A Way Forward: Total Impact Measurement And Management (TIMM)
Over the past three years, we’ve been working with our clients to create the basis for such a model, by developing ways to help them to measure, manage and track a wider array of impacts, and report these transparently and credibly to stakeholders. We’ve now brought all this together into what we call Total Impact Measurement and Management (TIMM).
TIMM separates out an organisation’s impacts between four core domains, and then breaks these down into specific areas, assessing the organisation’s impacts in each. In this way, TIMM enables management to develop a better understanding of the social, fiscal, environmental and economic impacts of their activities and planned activities.
This approach means TIMM enables management to compare strategies and investment choices using quantified data, thereby evaluating the overall impact of each possible decision. This flexible modelling capability provides a framework supporting better-informed business decisions, through a deeper understanding of which stakeholders will be affected by which decisions and why.
It will open the way to new and wider approaches to assurance, by enabling companies to specify the source of each piece of information and – if appropriate – the process by which it has been assured. So the reader will be able to decide for themselves how credible and trustworthy each data item is, and how aligned it is with the company’s stated purpose.
Not An End In Itself – But The Start Of The Journey
At PwC, we believe TIMM is a good start on the journey towards providing the all-round view of a company’s impacts that will ultimately drive renewed trust. But we also know there’s a long way to go. The entrenched and long-standing focus on financial measures and statements – and on short-term planning and performance rather than longer-term sustainability – will be very hard to dispel.
For example, we recently carried out indepth research among over 100 investors and analysts from 11 capital markets. Asked to rate on a scale from zero to 100 the level of assurance they would like on different pieces of information, they put the primary financial statements and notes top on 94/100, with non-financial information on corporate social responsibility way down the ranking at 28, and company strategy even lower at 24. Yet the potential for these areas to build trust makes them pivotal to long-term growth and earnings.

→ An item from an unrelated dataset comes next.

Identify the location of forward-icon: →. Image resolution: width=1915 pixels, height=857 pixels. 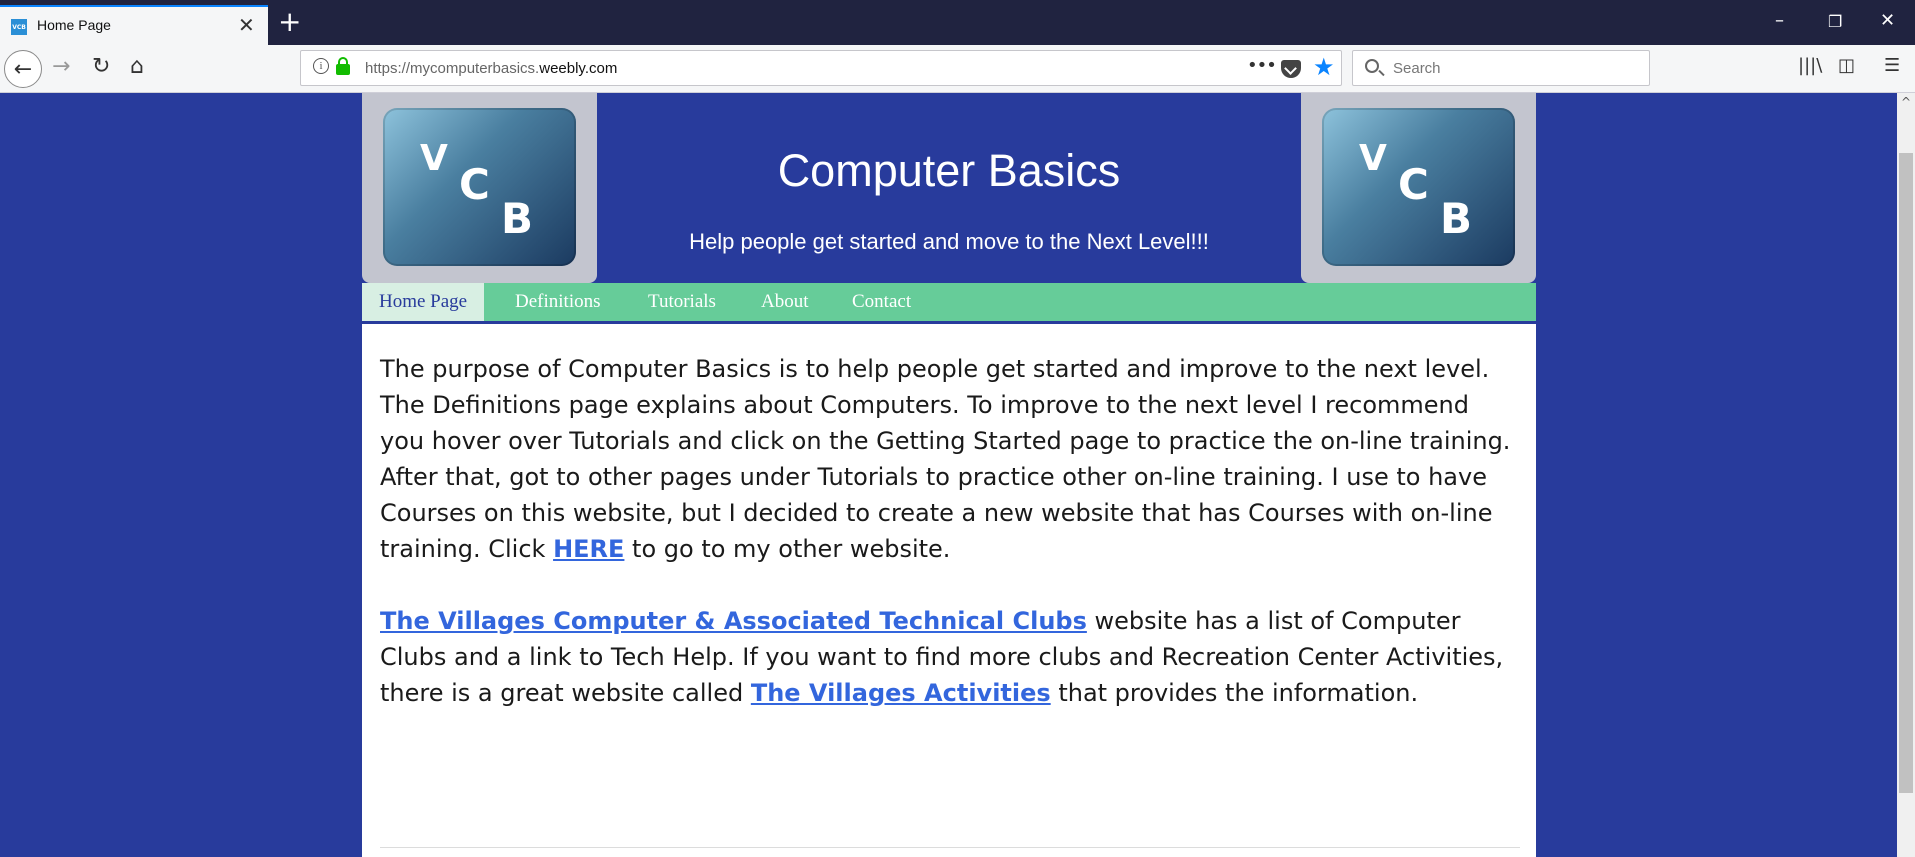
(61, 67).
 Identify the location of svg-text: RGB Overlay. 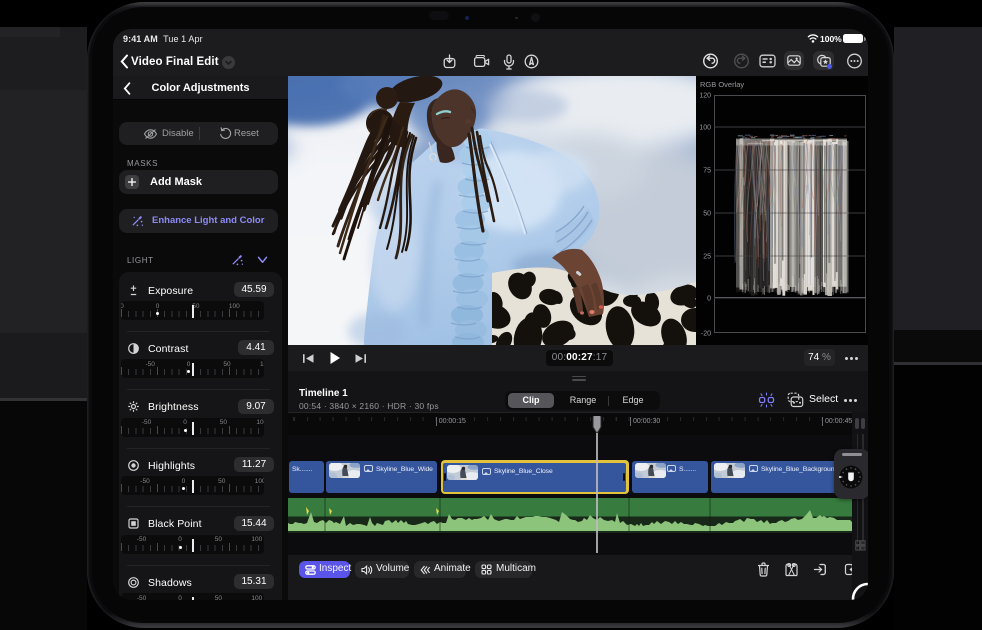
(722, 84).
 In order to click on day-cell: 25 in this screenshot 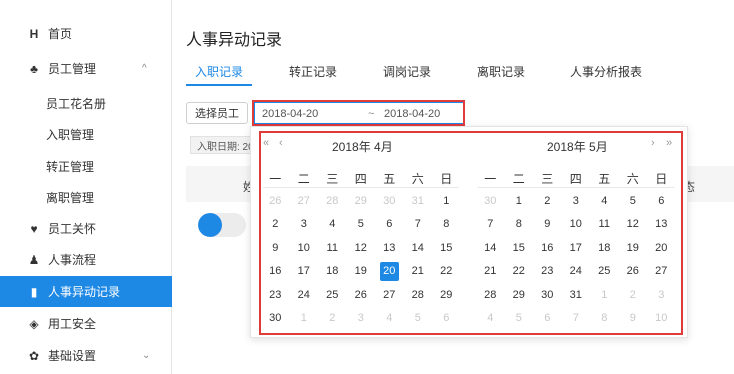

Looking forward, it’s increasingly clear what needs to be done to rebuild trust in business – and the tools to do it are emerging rap- idly. But it’s equally clear that there are challenges ahead. To navigate the way to higher trust through clear, credible reporting on each company’s all-round performance against its purpose, we believe that all stakeholders, including management, boards of directors, regulators, and particularly investors, need to enthusiastically embrace more innovative and transparent approaches, such as TIMM, to achieve this imperative of rebuilding trust.